I dedicate this blog piece to my cousins, with whom I share an unbreakable bond and a history that lives in my recurrent dreams of our weekly gatherings at Grandma’s. This photo journey has deeply impacted them all.

This Is My Story

It has taken me about ten years, but I just finished scanning family photos dating back to 1919! Pictures are my thing. After my parents’ death, I called everyone I knew and held an open house where everyone was invited to get whatever they pleased from home. My parents were well-known, much loved, and deeply respected people. There was never a doubt in my mind that their possessions too were to be deeply cherished.

There was only one exception to this free-for-all opportunity: nobody could touch a single picture. Those were the only things I valued, wanted, and needed. Photographs were utterly off-limits.
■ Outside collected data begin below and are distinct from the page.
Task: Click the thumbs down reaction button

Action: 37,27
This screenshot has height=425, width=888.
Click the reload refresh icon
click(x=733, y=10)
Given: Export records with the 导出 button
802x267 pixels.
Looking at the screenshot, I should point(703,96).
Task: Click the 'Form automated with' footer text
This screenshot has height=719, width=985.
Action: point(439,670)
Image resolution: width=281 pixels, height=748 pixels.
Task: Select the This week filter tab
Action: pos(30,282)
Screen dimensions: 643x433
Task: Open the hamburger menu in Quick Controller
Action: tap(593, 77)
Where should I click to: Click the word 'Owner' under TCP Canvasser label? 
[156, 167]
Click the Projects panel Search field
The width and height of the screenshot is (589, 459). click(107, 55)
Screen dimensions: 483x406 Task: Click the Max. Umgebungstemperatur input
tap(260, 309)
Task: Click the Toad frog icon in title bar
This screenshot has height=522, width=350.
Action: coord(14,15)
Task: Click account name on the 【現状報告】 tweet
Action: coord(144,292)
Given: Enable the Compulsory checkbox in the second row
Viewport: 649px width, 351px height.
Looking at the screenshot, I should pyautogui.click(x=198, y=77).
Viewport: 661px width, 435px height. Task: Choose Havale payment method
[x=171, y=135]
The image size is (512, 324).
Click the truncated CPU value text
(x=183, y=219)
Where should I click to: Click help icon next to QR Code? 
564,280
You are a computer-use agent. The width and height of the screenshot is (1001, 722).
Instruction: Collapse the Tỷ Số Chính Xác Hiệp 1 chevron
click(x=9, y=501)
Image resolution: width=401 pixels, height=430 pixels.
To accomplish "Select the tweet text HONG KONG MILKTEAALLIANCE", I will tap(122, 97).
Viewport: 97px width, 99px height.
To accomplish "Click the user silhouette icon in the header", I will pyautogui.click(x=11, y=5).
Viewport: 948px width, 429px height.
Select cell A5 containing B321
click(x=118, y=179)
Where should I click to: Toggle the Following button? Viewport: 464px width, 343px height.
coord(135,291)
My father loved documenting everything and everyone in our lives. As a result, there was a room full of photo albums in my parents’ home. Dad always ordered duplicate photos to gift to every person that had the good fortune of appearing in any of his pictures (as in everyone we knew!).

When the time came to move the collected photo albums, the cost of this adventure was over $2,000. But the process of selecting the pictures that best represented our life history together could not be rushed. I knew this, and I paid that money with joy.

For many months, those photo albums occupied all the space in our formal living room that had remained unfurnished since we moved in. There were over 400 photo albums! As time went by, I selected the photos that meant the most to me and created brand-new albums with them.

Some months later, we built our new media room, and we made specific cabinets just for these photo albums. At a rate of about one album a month, I started the process of scanning all those pictures. Albums were originally classified by year. That helped me create digital folders for every year, and I organized all my scanned photos that way, electronically. And yes, I discarded those albums and the prints once these were scanned and safely backed up.

The process was deeply emotional, intense, and satisfying. I saw things I never knew existed in pictures. For the first time, I saw my twin sisters that died shortly after birth. I had no idea there was a single picture of them!

Like that, I went through every facet of the emotional spectrum with pictures of relatives and friends young and old, dead and alive, reviving the many adventures we had as a tribe. And so many stories came back to me while others came alive for the first time. People, parties, music, dance, meetings, joy, food, drinks, and laughter continuously filled my parents’ home.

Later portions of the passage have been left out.